_DATA FOR THE TASK_.
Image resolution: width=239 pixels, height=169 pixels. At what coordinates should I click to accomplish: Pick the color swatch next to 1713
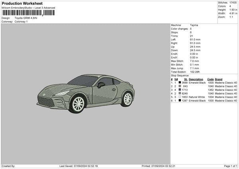tap(180, 90)
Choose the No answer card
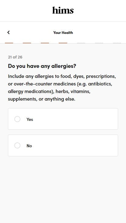This screenshot has width=126, height=223. 63,145
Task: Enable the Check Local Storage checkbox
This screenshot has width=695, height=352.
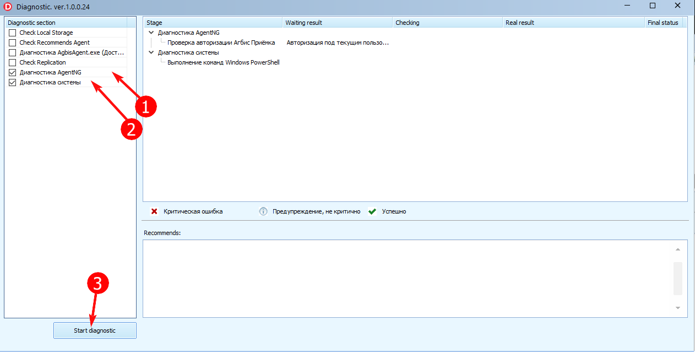Action: [x=12, y=33]
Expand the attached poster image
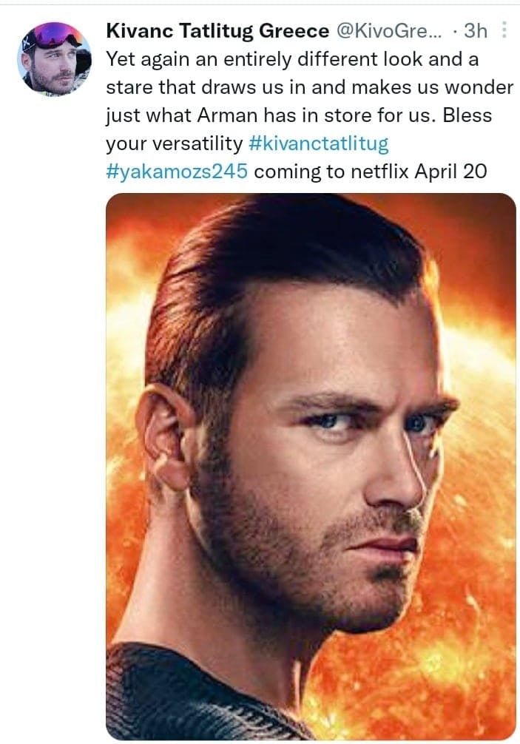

_EXERCISE INSTRUCTIONS_.
Keep the pictures out while you retype all of the data above exactly as it appears.

_EXERCISE ANSWER_.
Image resolution: width=239 pixels, height=169 pixels. At what coordinates should I click to accomplish: Pick the color swatch next to 1713
tap(180, 90)
Choose the No answer card
This screenshot has width=126, height=223. 63,145
Task: Enable the Check Local Storage checkbox
This screenshot has width=695, height=352.
Action: [x=12, y=33]
Expand the attached poster image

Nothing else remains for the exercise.